Feeling Down
Just one of those times where I’m feeling down and depressed again. I feel like I can’t do anything right and just mess everything up. I don’t know why I was I ever born. I hate my life but I know that it could be a lot worse, so then I feel shitty because I have more than a lot of others. I’m lucky compared to 75% of the world, so I feel like I’m a crappy person because I hate my life and feel bad for myself when I should be grateful. It’s not that I’m not grateful for what I do have, but everytime I get to a good place where I’m happy and content with life, something happens to screw that feeling up for me. I guess I’m a hypocrite because I tell others to not focus on their weaknesses or things they struggle with. They can always get better at the things they struggle with and they have so many things they do well. Yet here I am focusing on all the negative about myself and my life. And I find it a bit ironic that of all the Years I’ve had to watch suicide prevention videos and antibullying for work, none of my coworkers realize that most of the time I wish I were dead. I’ve contemplated suicide and self harm, but knowing that would completely devastate my daughter, I don’t. Her, my mom, and my cat are probably the only 3 that care about me. Well, and the one friend that I do have, but sometimes I feel like I get on her nerves too. She has many friends and is very social whereas I only have her. It seems like to everyone else I just get in their way or I screw things up. Or they just don’t like me for whatever reasons. I try to act happy because when I was younger people hated me for being a downer. I try to be friendly and a good listener if someone needs to talk. I try to be easygoing and etc.

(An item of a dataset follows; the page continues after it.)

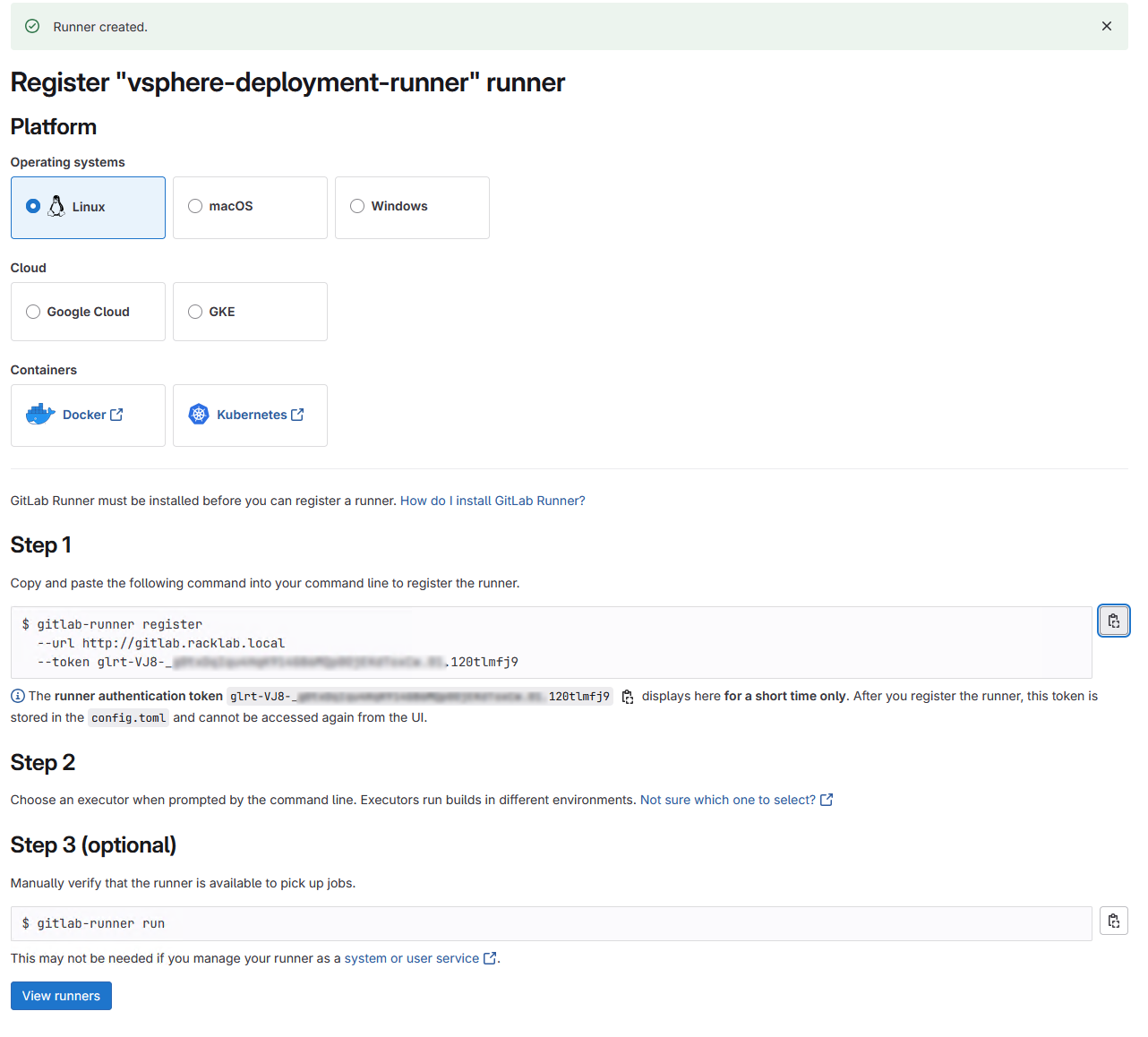
Task: Open the "system or user service" link
Action: (x=413, y=957)
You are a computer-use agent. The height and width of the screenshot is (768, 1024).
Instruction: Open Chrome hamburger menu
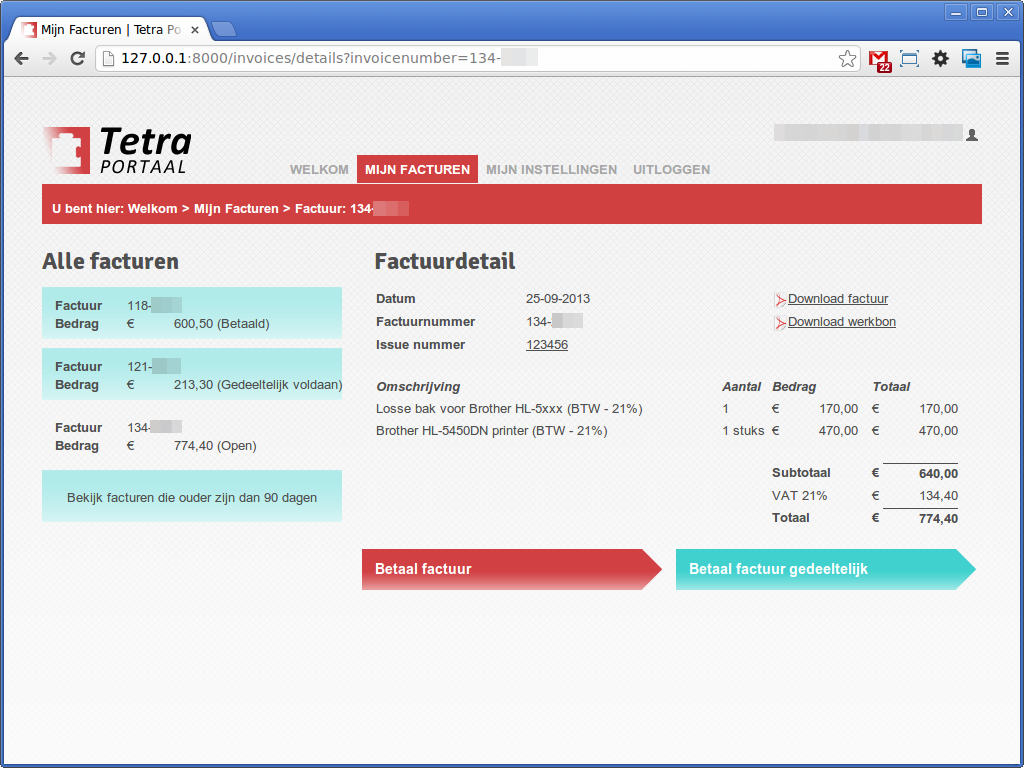1002,59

But like all of the guys in my life that never really cared about me and were just using me, I suck at making friends. I’ve never been one to have many if any friends at all. I have two jobs and I dont even have work friends. People will hang out with others outside of work and want to do things, but I’m never included in any of that. I feel like such a loner and invisible except for when people are getting mad at me, blaming me for things, or trying to get me fired.
Making friends isn’t easy and you don’t have to go out with your work friends, you guys just have to bond over things. Hang in there and start focusing on the positive, I know easier said than done but give it a shot.